Rationale: - Trait abstraction allows seamless switching between modes - AtomicI64 enables lock-free time updates during replay - advance() method supports event-driven time progression - Precision Note: SimulatedClock stores milliseconds since epoch. For sub-millisecond timing scenarios (HFT Level 3), consider using nanosecond precision with AtomicI64 or AtomicU128.

2. SimulatedExchangeClient¶

Implements the existing ExchangeClient trait with simulated fills:

use crate::market::client::ExchangeClient;

pub struct SimulatedExchangeClient {
    /// Matching engine for fill simulation
    matching_engine: MatchingEngine,
    /// Paper positions
    position_tracker: PositionTracker,
    /// Clock source
    clock: Arc<dyn Clock>,
    /// Configuration
    config: SimulationConfig,
}

#[async_trait]
impl ExchangeClient for SimulatedExchangeClient {
    async fn submit_order(&self, order: Order) -> Result<OrderResponse, ExchangeError> {
        // Simulate network latency if configured
        if let Some(latency) = self.config.simulated_latency {
            tokio::time::sleep(latency).await;
        }

        // Match order against order book
        let fill = self.matching_engine.match_order(&order)?;

        // Update paper positions
        self.position_tracker.record_fill(&fill);

        Ok(OrderResponse {
            order_id: Uuid::new_v4().to_string(),
            status: fill.status,
            filled_qty: fill.filled_quantity,
            avg_price: fill.average_price,
            timestamp: self.clock.now(),
        })
    }

    async fn cancel_order(&self, order_id: &str) -> Result<(), ExchangeError> {
        self.matching_engine.cancel_order(order_id)
    }

    async fn get_positions(&self) -> Result<Vec<Position>, ExchangeError> {
        Ok(self.position_tracker.get_all_positions())
    }
}

Rationale: - Implements same trait as production clients for seamless substitution - Configurable latency injection for realistic simulation - Delegates to MatchingEngine for fill logic

3. Matching Engine¶

Simulates order matching with configurable fidelity:

pub struct MatchingEngine {
    /// Current order book state (from replay or live feed)
    orderbook: Arc<RwLock<OrderBook>>,
    /// Fidelity level
    fidelity: FidelityLevel,
    /// Pending orders (for partial fill simulation)

_ITEMS_.
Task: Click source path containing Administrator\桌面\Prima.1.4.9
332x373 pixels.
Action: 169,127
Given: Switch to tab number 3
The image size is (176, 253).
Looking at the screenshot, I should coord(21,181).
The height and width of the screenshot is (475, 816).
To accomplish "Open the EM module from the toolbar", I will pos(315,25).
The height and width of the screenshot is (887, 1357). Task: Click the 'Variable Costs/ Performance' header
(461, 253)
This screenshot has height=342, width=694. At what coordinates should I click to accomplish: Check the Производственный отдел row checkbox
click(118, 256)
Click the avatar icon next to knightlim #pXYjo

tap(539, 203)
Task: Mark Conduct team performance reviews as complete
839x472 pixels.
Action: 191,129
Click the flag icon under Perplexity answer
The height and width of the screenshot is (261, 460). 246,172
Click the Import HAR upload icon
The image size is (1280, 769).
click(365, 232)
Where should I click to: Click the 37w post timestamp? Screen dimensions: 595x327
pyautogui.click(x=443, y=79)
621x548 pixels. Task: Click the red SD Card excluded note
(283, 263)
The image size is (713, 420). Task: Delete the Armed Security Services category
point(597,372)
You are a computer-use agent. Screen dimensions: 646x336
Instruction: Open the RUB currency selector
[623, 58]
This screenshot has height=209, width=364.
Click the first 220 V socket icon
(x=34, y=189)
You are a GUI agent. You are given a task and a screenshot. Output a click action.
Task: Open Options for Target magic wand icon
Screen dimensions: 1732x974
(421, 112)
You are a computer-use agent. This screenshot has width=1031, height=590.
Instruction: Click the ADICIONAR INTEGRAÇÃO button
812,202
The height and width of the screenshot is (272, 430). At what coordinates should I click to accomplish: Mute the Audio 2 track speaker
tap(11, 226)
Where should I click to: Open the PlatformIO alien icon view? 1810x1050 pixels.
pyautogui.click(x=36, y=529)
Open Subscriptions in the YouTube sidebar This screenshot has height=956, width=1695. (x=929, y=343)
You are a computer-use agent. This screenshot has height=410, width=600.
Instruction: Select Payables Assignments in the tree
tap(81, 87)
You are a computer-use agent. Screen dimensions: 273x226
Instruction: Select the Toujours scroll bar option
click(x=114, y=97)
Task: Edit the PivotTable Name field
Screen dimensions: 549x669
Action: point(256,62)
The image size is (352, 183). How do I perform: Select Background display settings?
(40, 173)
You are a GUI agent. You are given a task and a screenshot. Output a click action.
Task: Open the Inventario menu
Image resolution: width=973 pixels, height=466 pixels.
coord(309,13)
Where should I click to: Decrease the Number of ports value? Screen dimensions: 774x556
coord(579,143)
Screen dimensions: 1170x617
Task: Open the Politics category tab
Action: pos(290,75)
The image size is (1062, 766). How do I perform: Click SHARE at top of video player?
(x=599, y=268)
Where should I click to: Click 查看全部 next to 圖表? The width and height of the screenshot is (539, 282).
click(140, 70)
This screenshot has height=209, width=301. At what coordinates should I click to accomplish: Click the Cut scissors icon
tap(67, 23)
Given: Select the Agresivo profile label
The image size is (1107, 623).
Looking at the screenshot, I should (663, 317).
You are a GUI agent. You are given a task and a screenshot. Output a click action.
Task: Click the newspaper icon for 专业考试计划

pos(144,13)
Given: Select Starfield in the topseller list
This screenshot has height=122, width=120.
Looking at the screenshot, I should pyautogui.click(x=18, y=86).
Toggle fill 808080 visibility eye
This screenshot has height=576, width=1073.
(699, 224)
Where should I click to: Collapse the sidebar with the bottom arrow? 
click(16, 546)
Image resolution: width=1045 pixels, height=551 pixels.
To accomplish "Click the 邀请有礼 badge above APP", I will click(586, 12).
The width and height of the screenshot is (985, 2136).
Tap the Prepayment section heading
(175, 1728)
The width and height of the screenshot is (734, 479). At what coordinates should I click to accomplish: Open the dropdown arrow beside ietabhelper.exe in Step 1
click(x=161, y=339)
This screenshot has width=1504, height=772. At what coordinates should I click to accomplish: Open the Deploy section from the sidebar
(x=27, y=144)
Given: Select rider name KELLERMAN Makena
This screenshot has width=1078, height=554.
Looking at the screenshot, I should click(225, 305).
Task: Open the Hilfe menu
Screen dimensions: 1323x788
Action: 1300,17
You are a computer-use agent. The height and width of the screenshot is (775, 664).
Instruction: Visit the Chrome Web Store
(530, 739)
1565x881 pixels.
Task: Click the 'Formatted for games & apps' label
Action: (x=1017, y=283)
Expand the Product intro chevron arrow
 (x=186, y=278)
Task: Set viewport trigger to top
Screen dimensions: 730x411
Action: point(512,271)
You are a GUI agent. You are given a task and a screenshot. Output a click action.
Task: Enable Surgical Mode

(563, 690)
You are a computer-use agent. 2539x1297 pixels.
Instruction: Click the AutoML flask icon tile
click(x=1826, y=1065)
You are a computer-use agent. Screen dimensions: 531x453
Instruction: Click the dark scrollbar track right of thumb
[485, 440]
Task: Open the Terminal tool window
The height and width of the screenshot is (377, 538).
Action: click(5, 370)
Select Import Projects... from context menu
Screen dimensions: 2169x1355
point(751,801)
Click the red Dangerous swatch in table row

_LIST OF TASKS_.
a – Answer these from the simulation design excerpt, one per line:
(i) What unit of time does SimulatedClock store, and counted from what point?
(ii) What type does the clock field of SimulatedExchangeClient have?
(iii) According to its comment, where does the orderbook field of MatchingEngine get its state?
b – Reproduce the simulation design excerpt, starting with "async fn get_positions(&self)" and going on through "or live feed)", character for character.

_ANSWERS TO THE EXERCISES_.
a –
(i) Milliseconds since epoch
(ii) Arc<dyn Clock>
(iii) From replay or live feed

b –
async fn get_positions(&self) -> Result<Vec<Position>, ExchangeError> {
        Ok(self.position_tracker.get_all_positions())
    }
}

Rationale: - Implements same trait as production clients for seamless substitution - Configurable latency injection for realistic simulation - Delegates to MatchingEngine for fill logic

3. Matching Engine¶

Simulates order matching with configurable fidelity:

pub struct MatchingEngine {
    /// Current order book state (from replay or live feed)